● PASSAGE GIVEN
Hey all! I hope you’re hanging in there and enjoying the changing of the seasons. Though I typically enjoy summery weather, I have to admit that this time of year fills me with a deep nostalgia for the U.S. Midwest. Football season is underway, the leaves are changing color, sweaters are coming out of storage, and the smell of pumpkin and spice wafts through the air. While I’d love to hit a corn maze and drink apple cider with my family and childhood friends, Guadalajara is also going through its own beautiful changes (though the temperature seems to be stubbornly unmoving). There are some signs of early preparation for Día de Los Muertos celebrations, the occasional breeze provides temporary respite from the heat, and this Tuesday, all of Mexico will be watching as Claudia Sheinbaum, becomes their first female president.
In this season marked with both uncertainty and excitement, I have been feeling burnt out, to put it frankly. Things are moving along nicely at the shelter, and I am looking forward to taking on new responsibilities as I start to get involved in a more administrative aspect. I’m also loving my social life, trying to balance rest with my desire to leverage the limited time I have left here. Despite all that, I have been feeling a bit off-balance. When I get home from my shift, I typically feel more tired than I expect, and it’s hard for me to keep my energy flowing. I sometimes feel overwhelmed as I go to bed and consider what tomorrow will bring; often, my hyperactive mind simply does not let me rest.

● RECORD EXTRACTS
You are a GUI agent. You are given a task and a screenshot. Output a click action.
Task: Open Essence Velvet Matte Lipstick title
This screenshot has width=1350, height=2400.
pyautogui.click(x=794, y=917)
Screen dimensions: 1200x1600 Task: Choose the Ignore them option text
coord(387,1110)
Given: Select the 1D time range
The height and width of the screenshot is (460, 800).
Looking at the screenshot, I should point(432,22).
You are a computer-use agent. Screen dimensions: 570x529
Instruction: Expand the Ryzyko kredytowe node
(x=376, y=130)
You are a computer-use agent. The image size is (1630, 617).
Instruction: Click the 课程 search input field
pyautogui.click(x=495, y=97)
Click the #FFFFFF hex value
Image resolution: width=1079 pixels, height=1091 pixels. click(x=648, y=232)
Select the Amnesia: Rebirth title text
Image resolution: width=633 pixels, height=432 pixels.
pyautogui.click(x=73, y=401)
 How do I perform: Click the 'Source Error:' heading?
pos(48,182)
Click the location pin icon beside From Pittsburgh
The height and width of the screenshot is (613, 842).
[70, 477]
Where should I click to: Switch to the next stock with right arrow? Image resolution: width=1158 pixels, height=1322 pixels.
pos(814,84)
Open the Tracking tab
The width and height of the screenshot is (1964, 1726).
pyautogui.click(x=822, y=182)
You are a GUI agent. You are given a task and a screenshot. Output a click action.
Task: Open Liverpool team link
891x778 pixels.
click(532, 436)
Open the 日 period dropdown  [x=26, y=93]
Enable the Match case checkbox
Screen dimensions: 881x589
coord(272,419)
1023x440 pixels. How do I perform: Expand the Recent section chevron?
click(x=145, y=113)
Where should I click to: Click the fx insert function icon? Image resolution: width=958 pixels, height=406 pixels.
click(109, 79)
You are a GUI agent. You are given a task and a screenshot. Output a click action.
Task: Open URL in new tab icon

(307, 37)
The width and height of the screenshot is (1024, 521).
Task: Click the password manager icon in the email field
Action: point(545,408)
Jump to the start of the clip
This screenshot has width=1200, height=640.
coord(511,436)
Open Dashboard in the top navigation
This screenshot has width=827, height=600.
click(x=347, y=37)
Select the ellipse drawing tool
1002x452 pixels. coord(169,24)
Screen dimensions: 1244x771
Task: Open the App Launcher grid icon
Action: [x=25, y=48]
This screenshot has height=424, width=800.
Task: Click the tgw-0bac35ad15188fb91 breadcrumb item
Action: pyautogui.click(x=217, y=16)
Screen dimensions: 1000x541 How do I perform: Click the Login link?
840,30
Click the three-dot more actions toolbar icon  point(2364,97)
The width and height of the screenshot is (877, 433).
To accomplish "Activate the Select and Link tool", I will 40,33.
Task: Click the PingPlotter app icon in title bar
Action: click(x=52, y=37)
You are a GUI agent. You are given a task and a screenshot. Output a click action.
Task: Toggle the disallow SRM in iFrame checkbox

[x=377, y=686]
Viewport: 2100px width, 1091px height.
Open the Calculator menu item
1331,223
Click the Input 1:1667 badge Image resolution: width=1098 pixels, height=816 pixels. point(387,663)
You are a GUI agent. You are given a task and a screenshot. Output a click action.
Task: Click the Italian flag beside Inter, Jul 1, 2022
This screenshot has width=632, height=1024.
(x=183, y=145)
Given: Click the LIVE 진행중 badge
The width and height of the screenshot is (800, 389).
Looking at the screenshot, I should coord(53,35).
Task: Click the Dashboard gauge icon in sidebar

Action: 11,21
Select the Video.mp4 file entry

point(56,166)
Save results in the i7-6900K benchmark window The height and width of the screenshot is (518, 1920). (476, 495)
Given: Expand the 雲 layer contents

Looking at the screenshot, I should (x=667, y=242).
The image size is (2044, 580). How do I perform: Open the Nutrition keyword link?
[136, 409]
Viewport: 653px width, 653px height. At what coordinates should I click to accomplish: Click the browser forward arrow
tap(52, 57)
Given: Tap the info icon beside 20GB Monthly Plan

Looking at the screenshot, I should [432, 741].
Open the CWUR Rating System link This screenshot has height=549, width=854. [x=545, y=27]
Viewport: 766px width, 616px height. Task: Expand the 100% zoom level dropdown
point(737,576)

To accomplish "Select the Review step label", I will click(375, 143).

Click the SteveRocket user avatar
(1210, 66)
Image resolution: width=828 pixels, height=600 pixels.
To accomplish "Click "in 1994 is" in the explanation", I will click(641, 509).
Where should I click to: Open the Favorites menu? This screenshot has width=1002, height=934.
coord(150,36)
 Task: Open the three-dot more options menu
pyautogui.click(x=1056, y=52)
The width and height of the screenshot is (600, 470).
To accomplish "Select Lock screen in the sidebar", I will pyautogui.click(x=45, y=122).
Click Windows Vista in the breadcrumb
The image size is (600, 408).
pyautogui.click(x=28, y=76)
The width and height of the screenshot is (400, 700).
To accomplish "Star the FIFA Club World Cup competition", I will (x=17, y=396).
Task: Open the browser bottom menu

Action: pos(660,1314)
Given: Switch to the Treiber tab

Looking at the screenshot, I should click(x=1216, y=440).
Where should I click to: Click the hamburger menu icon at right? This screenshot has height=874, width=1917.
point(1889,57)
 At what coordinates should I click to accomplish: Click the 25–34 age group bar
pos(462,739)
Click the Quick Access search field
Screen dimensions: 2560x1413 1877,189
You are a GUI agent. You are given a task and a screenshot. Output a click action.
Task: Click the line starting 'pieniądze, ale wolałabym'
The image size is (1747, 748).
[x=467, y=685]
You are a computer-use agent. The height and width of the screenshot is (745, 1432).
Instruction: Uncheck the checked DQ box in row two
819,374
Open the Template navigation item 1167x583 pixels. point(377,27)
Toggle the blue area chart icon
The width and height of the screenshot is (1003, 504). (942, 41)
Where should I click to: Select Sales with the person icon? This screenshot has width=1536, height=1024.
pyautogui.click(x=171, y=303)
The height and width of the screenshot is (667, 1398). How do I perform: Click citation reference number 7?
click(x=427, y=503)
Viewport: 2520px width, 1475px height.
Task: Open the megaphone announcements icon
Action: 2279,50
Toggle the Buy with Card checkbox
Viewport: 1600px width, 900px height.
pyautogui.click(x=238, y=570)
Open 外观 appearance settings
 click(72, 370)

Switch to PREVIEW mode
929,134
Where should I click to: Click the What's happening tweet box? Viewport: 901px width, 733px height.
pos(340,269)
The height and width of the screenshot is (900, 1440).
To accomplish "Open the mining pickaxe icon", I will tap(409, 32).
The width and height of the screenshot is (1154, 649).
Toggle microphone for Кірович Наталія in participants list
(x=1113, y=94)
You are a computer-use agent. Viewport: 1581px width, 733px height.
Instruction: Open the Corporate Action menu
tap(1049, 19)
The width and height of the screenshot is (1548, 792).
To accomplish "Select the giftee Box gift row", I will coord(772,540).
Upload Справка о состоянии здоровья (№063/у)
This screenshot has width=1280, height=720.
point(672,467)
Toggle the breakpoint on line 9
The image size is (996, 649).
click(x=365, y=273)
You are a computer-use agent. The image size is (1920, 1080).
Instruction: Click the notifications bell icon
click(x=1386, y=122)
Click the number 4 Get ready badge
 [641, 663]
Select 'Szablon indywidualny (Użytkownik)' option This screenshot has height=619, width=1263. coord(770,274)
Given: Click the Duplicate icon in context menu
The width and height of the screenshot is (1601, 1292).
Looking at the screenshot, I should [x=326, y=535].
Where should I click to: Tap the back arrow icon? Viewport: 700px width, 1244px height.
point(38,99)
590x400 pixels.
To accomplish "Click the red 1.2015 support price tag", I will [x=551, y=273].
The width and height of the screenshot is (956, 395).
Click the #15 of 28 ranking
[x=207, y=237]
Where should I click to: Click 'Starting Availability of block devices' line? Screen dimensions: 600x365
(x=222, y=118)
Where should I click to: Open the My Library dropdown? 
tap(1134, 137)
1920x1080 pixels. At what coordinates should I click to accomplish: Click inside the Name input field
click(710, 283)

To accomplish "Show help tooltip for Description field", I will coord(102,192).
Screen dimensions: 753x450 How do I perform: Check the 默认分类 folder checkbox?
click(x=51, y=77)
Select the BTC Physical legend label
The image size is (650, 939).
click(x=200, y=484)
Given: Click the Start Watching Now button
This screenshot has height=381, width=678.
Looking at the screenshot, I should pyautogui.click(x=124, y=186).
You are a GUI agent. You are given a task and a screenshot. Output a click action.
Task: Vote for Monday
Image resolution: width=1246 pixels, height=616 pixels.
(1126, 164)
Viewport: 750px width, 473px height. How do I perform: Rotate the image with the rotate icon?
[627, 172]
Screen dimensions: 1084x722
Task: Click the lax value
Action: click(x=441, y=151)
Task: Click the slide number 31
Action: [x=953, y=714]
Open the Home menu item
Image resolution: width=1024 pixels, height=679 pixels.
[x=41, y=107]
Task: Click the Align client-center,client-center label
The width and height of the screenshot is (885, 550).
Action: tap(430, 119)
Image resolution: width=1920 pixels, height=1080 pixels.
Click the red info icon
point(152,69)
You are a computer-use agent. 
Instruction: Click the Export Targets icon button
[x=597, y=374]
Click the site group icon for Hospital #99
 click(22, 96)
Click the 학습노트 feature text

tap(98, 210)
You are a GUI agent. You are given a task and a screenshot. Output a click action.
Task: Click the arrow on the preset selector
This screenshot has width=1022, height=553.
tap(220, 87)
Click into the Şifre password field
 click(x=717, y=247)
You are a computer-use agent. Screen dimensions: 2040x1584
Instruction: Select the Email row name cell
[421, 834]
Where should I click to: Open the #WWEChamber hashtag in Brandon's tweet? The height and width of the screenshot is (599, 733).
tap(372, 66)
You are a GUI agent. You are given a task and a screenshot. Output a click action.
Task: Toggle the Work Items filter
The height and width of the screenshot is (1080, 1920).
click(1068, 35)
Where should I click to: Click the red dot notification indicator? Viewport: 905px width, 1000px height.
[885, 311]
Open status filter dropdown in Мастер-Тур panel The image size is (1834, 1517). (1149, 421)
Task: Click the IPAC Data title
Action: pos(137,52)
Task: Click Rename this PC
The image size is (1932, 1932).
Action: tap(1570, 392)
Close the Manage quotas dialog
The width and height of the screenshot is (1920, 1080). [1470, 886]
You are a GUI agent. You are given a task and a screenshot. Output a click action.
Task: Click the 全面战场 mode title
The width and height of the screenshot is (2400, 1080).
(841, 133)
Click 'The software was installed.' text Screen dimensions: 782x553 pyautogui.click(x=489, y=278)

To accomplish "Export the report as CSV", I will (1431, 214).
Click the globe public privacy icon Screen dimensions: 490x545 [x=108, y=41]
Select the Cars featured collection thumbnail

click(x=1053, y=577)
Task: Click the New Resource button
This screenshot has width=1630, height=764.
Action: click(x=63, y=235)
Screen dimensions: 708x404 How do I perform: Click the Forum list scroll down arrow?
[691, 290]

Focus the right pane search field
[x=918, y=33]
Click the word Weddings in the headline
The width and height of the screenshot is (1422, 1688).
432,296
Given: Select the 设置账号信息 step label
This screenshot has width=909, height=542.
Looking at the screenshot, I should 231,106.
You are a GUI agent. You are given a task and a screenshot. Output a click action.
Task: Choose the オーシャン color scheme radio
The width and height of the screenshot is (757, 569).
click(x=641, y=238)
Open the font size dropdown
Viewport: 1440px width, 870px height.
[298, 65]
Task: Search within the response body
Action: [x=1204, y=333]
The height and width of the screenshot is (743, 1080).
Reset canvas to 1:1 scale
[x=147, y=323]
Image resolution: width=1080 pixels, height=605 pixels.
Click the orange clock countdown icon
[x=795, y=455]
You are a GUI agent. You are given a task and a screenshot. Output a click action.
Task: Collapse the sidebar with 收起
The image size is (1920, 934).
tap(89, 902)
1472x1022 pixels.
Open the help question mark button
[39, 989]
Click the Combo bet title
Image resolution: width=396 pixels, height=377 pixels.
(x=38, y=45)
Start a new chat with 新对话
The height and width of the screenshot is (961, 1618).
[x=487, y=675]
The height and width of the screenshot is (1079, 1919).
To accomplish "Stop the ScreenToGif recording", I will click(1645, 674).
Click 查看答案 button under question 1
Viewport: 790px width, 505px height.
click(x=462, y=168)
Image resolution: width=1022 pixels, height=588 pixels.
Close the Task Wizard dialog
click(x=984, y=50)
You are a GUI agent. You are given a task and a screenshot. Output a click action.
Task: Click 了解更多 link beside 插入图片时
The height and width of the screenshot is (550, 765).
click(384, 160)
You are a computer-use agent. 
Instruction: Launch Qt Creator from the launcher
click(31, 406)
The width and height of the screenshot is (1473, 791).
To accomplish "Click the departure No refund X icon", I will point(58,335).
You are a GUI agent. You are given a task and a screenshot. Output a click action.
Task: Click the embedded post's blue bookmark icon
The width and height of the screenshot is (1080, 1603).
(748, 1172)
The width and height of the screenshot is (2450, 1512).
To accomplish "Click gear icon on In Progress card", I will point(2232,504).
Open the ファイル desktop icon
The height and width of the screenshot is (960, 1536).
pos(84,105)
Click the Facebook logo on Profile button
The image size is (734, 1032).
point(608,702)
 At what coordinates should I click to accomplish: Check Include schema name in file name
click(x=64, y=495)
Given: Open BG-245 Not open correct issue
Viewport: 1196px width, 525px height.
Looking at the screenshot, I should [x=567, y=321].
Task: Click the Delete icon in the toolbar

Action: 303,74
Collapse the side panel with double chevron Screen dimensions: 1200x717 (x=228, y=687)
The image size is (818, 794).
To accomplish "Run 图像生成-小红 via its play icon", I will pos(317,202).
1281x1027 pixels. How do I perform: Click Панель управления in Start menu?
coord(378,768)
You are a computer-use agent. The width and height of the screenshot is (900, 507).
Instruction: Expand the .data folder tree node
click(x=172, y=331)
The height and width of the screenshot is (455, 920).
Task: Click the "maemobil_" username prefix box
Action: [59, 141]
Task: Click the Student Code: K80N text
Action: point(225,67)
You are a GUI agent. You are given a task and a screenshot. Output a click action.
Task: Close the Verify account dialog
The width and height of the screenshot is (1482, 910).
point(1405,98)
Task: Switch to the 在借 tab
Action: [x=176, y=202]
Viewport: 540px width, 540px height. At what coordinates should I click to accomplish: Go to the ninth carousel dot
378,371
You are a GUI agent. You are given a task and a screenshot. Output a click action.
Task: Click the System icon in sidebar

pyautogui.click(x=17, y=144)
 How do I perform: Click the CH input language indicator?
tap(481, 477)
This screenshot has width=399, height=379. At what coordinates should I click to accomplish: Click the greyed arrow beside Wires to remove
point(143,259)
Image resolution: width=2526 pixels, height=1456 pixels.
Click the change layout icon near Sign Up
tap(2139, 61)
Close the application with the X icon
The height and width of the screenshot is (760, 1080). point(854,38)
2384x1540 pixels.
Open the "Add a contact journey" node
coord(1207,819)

● WHAT YOU NEED TO DO
[1] Answer from the Guadalajara post:
(a) Who will become Mexico's first female president this Tuesday?
(b) At the shelter, what kind of work is the writer starting to get involved in?
(c) How does the writer typically feel after getting home from a shift?
[2] Print the part of the rows that opens with the line containing "Image resolution: width=1920" and closes with the line containing "tap(98, 210)", both included.
The Guadalajara post and the rows have nothing to do with each other.

● ANSWERS FOR THE EXERCISE
[1]
(a) Claudia Sheinbaum
(b) A more administrative aspect
(c) More tired than expected

[2]
Image resolution: width=1920 pixels, height=1080 pixels.
Click the red info icon
point(152,69)
You are a computer-use agent. 
Instruction: Click the Export Targets icon button
[x=597, y=374]
Click the site group icon for Hospital #99
 click(22, 96)
Click the 학습노트 feature text

tap(98, 210)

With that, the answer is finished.